The idea of justice emerges from the desire to punish someone who has done wrong, and in the knowledge or belief that particular persons were harmed in violation of their rights; the desire to punish originates in self-defense—as an intensely felt need for security—and sympathy (51.) The greatest injustice is in “wrongful aggression or wrongful exercise of power over someone,” and next is “wrongfully withholding … something which is his due,” either in direct suffering or in depriving one of a good to which she had “reasonable ground … for counting upon” (60.) “Good for good is also one of the dictates of justice,” and one who receives benefits without returning them “inflicts a real hurt by disappointing one of the most natural and reasonable of expectations” (60.)

Two “highly immoral acts [are] a breach of friendship and a breach of promise” (61.) One has a right to expect that another keep the commitments of friendship and promises made; violating those rights constitutes injustice. However, justice is not absolute; it “bends to every person’s ideas of social expediency” (63,) and one may “break faith” when “overruled by a stronger obligation of justice” (45) or when “some recognized social expediency requires the reverse” (63.)

Narrowly considering an economic perspective, such expediency in justice introduces social risk. Two 18th century political economists, Adam Smith and Antonio Genovesi, though differing on the nature of trust, recognized that trusting one’s trading partners to keep their commitments is necessary for commerce (Bruni, 82-83, 87.) Moreover, Nobel economist Vernon Smith notes that “utilities can serve as intermediate placeholders for reciprocal trust” but “fail to account for the observed importance of instructions and procedures,” concluding that “utility theory runs out of fuel quickly” (Smith, 28n2.) Though cogent, Millian utilitarianism seems an incomplete theory for justice in economic relationships.

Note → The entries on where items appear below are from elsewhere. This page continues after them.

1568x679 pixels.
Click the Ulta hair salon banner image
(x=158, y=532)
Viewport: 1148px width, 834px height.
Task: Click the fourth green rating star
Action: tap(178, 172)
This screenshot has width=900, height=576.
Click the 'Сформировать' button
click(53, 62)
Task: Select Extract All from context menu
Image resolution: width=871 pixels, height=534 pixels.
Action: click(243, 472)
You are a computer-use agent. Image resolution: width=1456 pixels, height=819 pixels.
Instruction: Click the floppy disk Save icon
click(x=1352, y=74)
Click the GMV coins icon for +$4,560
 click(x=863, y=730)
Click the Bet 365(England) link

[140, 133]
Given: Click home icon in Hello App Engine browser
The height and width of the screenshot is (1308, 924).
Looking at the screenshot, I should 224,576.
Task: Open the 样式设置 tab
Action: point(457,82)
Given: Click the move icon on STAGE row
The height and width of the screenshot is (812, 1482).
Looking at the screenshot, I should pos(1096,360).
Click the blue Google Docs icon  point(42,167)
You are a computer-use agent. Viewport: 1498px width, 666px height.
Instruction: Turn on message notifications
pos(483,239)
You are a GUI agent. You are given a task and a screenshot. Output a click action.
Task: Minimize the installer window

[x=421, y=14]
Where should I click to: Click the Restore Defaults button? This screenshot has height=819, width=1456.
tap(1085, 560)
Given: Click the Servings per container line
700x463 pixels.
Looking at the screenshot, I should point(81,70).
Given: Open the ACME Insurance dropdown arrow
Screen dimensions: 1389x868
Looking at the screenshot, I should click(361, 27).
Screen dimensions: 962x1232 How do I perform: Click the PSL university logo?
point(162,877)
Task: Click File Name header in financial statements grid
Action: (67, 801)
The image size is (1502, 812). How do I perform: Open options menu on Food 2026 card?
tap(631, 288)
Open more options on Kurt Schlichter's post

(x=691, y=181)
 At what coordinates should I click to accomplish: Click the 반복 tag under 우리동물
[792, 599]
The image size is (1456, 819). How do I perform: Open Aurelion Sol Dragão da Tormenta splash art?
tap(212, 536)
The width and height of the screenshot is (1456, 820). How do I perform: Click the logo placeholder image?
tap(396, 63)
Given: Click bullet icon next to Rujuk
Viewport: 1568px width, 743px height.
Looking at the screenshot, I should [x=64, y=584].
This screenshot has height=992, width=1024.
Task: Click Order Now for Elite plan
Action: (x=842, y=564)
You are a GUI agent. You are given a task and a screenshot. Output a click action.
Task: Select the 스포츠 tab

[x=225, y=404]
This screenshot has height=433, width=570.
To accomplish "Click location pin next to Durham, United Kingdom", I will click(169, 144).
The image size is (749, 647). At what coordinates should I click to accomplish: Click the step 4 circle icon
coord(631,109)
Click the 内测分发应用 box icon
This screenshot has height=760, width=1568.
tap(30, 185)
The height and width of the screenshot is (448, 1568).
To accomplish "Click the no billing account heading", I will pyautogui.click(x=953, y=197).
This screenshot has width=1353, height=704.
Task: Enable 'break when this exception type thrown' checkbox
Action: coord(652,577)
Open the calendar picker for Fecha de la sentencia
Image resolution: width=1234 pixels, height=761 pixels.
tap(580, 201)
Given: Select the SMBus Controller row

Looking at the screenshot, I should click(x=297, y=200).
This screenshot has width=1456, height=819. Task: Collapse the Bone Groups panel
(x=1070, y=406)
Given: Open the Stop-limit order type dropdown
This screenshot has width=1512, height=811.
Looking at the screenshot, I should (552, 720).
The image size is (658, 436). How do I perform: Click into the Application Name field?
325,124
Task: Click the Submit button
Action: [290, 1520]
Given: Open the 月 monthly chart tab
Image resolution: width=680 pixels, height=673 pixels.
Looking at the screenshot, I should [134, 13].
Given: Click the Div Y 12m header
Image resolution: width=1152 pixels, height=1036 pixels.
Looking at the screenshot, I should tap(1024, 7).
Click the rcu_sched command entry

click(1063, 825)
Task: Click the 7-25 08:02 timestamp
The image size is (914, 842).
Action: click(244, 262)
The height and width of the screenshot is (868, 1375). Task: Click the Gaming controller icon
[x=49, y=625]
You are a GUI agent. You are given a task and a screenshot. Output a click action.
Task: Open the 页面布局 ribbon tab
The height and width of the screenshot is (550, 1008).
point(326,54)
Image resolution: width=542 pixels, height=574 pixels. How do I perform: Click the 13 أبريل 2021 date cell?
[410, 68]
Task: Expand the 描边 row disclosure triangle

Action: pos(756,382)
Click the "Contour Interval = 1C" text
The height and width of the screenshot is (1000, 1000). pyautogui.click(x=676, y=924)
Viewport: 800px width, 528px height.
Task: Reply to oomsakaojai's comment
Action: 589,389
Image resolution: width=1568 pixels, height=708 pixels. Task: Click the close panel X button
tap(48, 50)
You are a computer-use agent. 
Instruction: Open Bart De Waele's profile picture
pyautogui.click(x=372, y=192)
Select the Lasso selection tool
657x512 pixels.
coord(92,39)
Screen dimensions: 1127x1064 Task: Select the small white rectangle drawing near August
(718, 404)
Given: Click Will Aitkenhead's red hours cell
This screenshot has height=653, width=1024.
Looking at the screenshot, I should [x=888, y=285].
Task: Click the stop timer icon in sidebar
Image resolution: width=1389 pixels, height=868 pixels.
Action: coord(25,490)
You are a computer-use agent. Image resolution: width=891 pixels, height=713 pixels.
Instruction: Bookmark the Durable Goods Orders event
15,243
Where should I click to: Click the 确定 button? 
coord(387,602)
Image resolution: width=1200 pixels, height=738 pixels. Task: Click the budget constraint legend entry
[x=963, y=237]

Mill, J.S. (2001.)  Utilitarianism.  Second Edition, ed. George Sher.  Indianapolis: Hackett.

Bruni, Luigino. (2006.) Civil Happiness: Economics and human flourishing in historical perspective. NY: Routledge.

Smith, Vernon. (2008.) Rationality in Economics. NY: Cambridge University Press.

This is adapted from a series of responses I wrote for an independent study in analytic ethics of partiality and consequentialism.